Hazırdırlar ortaya çıkmaya, kıpırdarlar bir yılan gibi, sokulurlar yanı
başımıza.
Kimi kez gösterişsiz,
sakindirler... Kendi hallerinde, yapayalnız.
Kimi kez kontrollü olmaya özen
gösterir, sakinlikle onları telaffuz etmeye çabalarız.
İşte Nathalie Sarraute’un yazın
dünyası bizim bu tepkilerimize odaklanıyor. 1933’te yazmaya başladığında,
birtakım kuramları uygulamak yerine belirli bir güçlü duyguyu nasıl dile
getiririm, yazıyla en iyi nasıl açıklayabilirim kaygısıyla, yazın serüvenine
yol alıyor Nathalie Sarraute. Bir yapıtın nasıl yazıldığını içinden göstermeye
çalışmanın yazarın görevi olduğunu düşünüyor. O, yazın’ın diğer bütün sanat
dalları gibi kesiksiz bir akışı, bilinmeyenin sürekli bir arayışı olduğuna
içten inanıyor. Bu inancı, onun sarsılmaz kuramını oluşturacaktır.
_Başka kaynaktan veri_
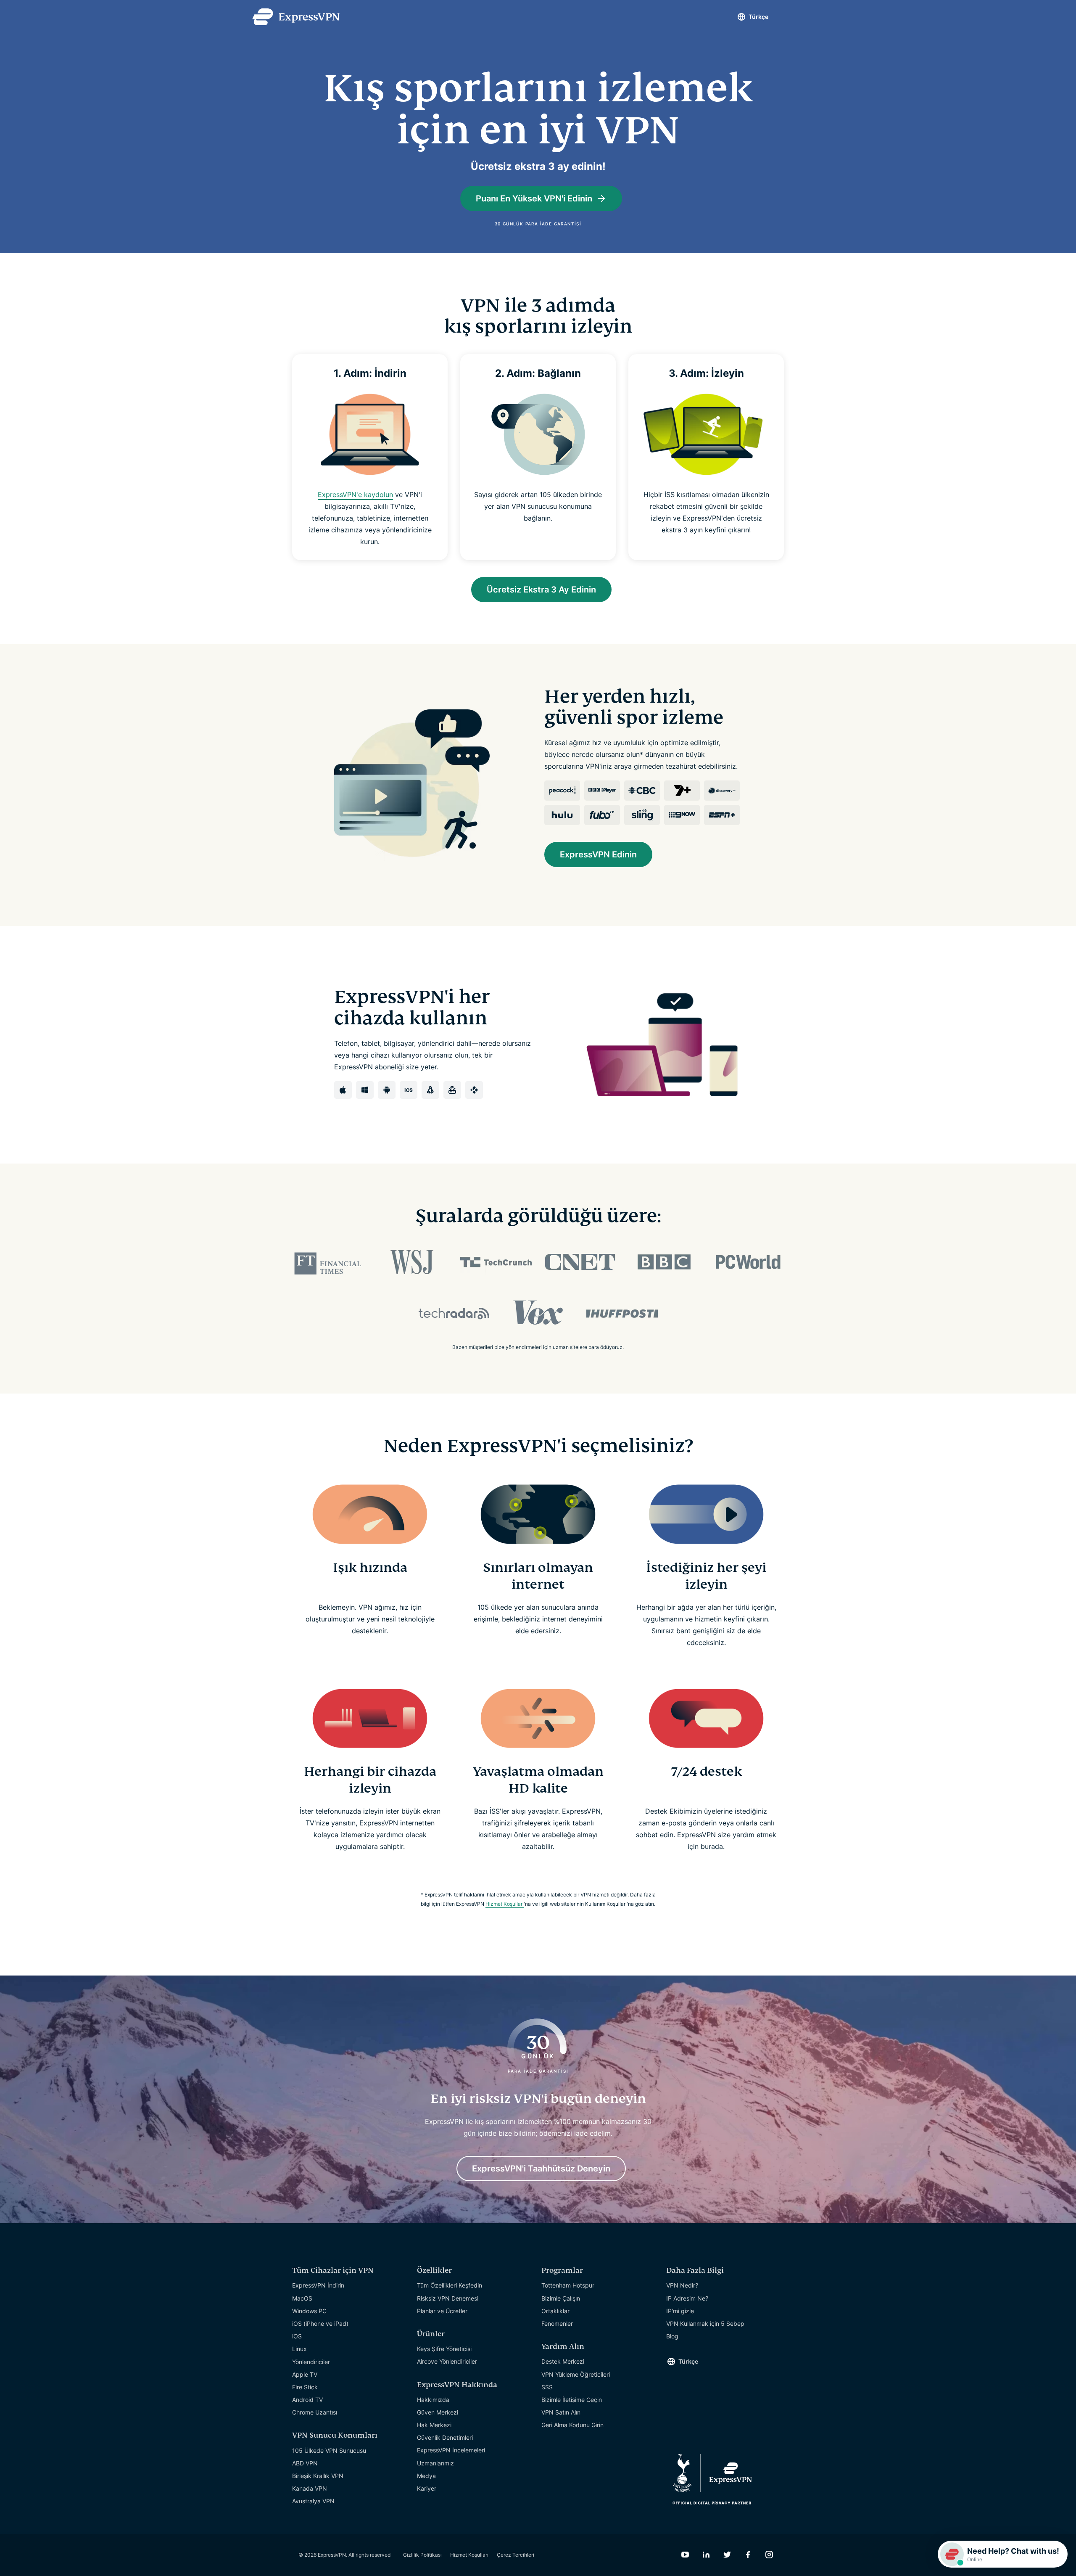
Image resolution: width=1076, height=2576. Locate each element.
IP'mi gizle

Yazın serüveninde bilinenden
bilinmeyene doğru bir akışa inanıyordu tüm gücüyle. İçindeki kıpırtıların ne
olduğunu açıklaması da anlaması da güçtü. Ama bu kıpırtıların bilinç sınırları
çevresinde hızla uçuştuklarını, karmaşık bir dünyanın yansımaları olduklarının
farkındaydı. Söylediğimiz sözler,
dolambaçlı ya da belirli duygularımızın altında gizlenen karmaşık bir dünyadan
bize ulaşırlar. İşte N. Sarraute bu gizli, anlatılamaz duyguların nasıl
anlatılmasının peşine düşer. Bu kıpırtıları bir doğa bilimi terimi olan
‘doğrulumlar’ (tropısms) diye adlandırır. Çünkü bu kıpırtılar içgüdüseldir.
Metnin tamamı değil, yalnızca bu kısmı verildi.